- [EXERCISE DATA]
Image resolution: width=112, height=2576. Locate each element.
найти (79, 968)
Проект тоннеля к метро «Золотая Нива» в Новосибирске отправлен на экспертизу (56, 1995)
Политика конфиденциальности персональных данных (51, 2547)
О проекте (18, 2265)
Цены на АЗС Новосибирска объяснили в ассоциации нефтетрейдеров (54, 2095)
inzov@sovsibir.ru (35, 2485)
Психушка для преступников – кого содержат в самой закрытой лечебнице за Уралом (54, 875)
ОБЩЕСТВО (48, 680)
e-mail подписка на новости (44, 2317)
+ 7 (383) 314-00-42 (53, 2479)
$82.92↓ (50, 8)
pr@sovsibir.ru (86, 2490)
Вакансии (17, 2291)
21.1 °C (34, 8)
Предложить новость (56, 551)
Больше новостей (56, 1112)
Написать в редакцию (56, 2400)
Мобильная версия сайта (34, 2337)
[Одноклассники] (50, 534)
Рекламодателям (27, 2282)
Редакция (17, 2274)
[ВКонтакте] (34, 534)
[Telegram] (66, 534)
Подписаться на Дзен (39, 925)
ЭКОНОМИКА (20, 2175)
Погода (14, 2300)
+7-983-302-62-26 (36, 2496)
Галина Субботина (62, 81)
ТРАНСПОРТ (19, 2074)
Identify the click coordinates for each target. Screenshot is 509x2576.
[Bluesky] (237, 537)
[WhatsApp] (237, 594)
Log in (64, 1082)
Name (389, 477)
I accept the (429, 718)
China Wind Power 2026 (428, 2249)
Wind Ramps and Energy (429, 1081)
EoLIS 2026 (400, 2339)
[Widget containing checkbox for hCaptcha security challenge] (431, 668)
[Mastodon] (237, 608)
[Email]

- [WORK ORDER]
Your answer should be an exact copy of the lines from the one with "EoLIS 2026 (400, 2339)" through the end of the material, with no other lines.

- [SOLUTION]
EoLIS 2026 (400, 2339)
[Widget containing checkbox for hCaptcha security challenge] (431, 668)
[Mastodon] (237, 608)
[Email]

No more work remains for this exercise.